Pritzker has found his actions subject to legal challenges around Illinois and has largely been successful in fighting them off — except in Downstate’s Clay
County, where Judge Michael McHaney ruled in a case brought by GOP state Rep. Darren Bailey of Xenia that the governor’s powers to issue emergency orders ended July 2.
Earlier this week, Pritzker referred to McHaney’s rulings against him as “ridiculous.” On Friday, McHaney ordered Pritzker to appear before him on Aug. 14 to show why the governor should not be held in indirect civil contempt and sanctioned for his “willful disregard” of the court. The order notes that “failure to appear may result in a warrant for arrest.”
Pritzker spokeswoman Jordan Abudayyeh said the judicial order pushed by Bailey was a “sideshow.”
“This motion for contempt is legally baseless, frivolous and a distraction from the serious crisis facing our state,” she said. “Not a single member of the GOP caucus in the General Assembly has yet to publicly express their rejection of or outrage at this legal maneuvering that creates unnecessary confusion around public health guidance.”
Pritzker issued the new rule on masks in tandem with signing a new state law expanding workplace protections for retail workers who have become targets for trying to enforce the state’s mandatory mask policy.
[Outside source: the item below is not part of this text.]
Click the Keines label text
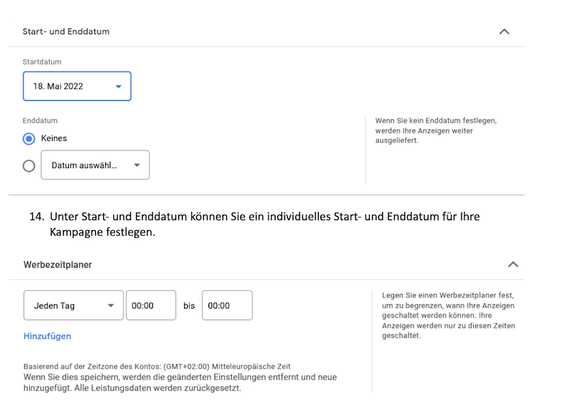 54,138
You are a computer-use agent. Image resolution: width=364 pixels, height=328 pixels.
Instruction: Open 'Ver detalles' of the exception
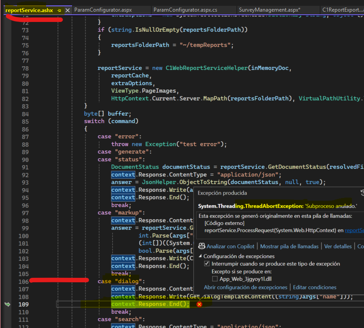tap(338, 246)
The legislation was passed by the General Assembly in May.
The new law enhances the penalty from battery to aggravated battery for assaulting or battering a retail worker who is conveying public health guidelines, such as a mask requirement or social distancing.
It also increases by 60 days the paid disability leave benefits for law enforcement, firefighters and paramedics for any injury occurring after March 9 whose recovery was hindered by COVID-19. The new law takes effect immediately.